• **INPUT RECORDS**:
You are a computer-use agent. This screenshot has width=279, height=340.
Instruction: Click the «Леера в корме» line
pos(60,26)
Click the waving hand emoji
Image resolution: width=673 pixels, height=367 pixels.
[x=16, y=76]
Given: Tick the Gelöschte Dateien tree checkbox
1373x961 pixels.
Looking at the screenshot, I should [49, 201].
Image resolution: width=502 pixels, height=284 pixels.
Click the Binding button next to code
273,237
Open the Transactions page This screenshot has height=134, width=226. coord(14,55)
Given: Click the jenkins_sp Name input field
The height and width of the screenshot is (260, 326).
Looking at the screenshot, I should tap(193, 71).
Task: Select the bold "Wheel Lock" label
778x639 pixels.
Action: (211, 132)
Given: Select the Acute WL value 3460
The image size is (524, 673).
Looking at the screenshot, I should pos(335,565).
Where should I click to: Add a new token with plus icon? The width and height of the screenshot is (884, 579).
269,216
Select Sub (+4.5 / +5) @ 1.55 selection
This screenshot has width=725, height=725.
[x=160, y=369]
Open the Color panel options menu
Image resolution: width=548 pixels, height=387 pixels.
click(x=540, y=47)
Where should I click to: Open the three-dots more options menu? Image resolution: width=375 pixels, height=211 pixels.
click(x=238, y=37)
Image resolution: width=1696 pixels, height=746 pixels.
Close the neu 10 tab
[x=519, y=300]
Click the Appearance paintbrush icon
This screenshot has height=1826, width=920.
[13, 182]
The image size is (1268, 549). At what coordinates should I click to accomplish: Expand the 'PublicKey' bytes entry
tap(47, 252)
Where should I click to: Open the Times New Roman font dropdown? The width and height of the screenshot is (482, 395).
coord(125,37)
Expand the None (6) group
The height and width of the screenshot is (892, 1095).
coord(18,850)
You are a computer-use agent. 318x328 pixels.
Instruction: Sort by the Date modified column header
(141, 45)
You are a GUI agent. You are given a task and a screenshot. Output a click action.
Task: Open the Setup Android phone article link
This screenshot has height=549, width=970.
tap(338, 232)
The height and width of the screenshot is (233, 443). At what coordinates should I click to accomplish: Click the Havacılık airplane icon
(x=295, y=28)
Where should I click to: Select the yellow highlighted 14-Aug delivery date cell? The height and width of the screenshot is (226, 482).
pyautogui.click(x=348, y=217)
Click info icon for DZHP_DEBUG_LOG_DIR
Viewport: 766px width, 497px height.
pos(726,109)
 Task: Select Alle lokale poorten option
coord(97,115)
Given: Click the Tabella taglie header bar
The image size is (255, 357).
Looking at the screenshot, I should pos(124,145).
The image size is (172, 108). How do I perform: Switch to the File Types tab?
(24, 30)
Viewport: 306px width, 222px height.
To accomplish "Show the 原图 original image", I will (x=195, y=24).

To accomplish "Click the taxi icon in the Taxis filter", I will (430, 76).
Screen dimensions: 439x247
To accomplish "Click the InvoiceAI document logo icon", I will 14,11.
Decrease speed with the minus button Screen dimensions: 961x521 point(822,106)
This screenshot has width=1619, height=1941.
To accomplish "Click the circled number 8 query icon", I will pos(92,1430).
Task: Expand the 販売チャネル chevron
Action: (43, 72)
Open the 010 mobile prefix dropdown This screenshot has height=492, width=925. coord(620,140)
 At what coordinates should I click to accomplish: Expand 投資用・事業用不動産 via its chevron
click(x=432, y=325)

• **WHAT TO DO**: Each line of the data should be transcribed exactly.

• **SOLUTION TO THIS PROBLEM**:
You are a computer-use agent. This screenshot has width=279, height=340.
Instruction: Click the «Леера в корме» line
pos(60,26)
Click the waving hand emoji
Image resolution: width=673 pixels, height=367 pixels.
[x=16, y=76]
Given: Tick the Gelöschte Dateien tree checkbox
1373x961 pixels.
Looking at the screenshot, I should [49, 201].
Image resolution: width=502 pixels, height=284 pixels.
Click the Binding button next to code
273,237
Open the Transactions page This screenshot has height=134, width=226. coord(14,55)
Given: Click the jenkins_sp Name input field
The height and width of the screenshot is (260, 326).
Looking at the screenshot, I should tap(193, 71).
Task: Select the bold "Wheel Lock" label
778x639 pixels.
Action: (211, 132)
Given: Select the Acute WL value 3460
The image size is (524, 673).
Looking at the screenshot, I should pos(335,565).
Where should I click to: Add a new token with plus icon? The width and height of the screenshot is (884, 579).
269,216
Select Sub (+4.5 / +5) @ 1.55 selection
This screenshot has width=725, height=725.
[x=160, y=369]
Open the Color panel options menu
Image resolution: width=548 pixels, height=387 pixels.
click(x=540, y=47)
Where should I click to: Open the three-dots more options menu? Image resolution: width=375 pixels, height=211 pixels.
click(x=238, y=37)
Image resolution: width=1696 pixels, height=746 pixels.
Close the neu 10 tab
[x=519, y=300]
Click the Appearance paintbrush icon
This screenshot has height=1826, width=920.
[13, 182]
The image size is (1268, 549). At what coordinates should I click to accomplish: Expand the 'PublicKey' bytes entry
tap(47, 252)
Where should I click to: Open the Times New Roman font dropdown? The width and height of the screenshot is (482, 395).
coord(125,37)
Expand the None (6) group
The height and width of the screenshot is (892, 1095).
coord(18,850)
You are a computer-use agent. 318x328 pixels.
Instruction: Sort by the Date modified column header
(141, 45)
You are a GUI agent. You are given a task and a screenshot. Output a click action.
Task: Open the Setup Android phone article link
This screenshot has height=549, width=970.
tap(338, 232)
The height and width of the screenshot is (233, 443). At what coordinates should I click to accomplish: Click the Havacılık airplane icon
(x=295, y=28)
Where should I click to: Select the yellow highlighted 14-Aug delivery date cell? The height and width of the screenshot is (226, 482).
pyautogui.click(x=348, y=217)
Click info icon for DZHP_DEBUG_LOG_DIR
Viewport: 766px width, 497px height.
pos(726,109)
 Task: Select Alle lokale poorten option
coord(97,115)
Given: Click the Tabella taglie header bar
The image size is (255, 357).
Looking at the screenshot, I should pos(124,145).
The image size is (172, 108). How do I perform: Switch to the File Types tab?
(24, 30)
Viewport: 306px width, 222px height.
To accomplish "Show the 原图 original image", I will (x=195, y=24).

To accomplish "Click the taxi icon in the Taxis filter", I will (430, 76).
Screen dimensions: 439x247
To accomplish "Click the InvoiceAI document logo icon", I will 14,11.
Decrease speed with the minus button Screen dimensions: 961x521 point(822,106)
This screenshot has width=1619, height=1941.
To accomplish "Click the circled number 8 query icon", I will pos(92,1430).
Task: Expand the 販売チャネル chevron
Action: (43, 72)
Open the 010 mobile prefix dropdown This screenshot has height=492, width=925. coord(620,140)
 At what coordinates should I click to accomplish: Expand 投資用・事業用不動産 via its chevron
click(x=432, y=325)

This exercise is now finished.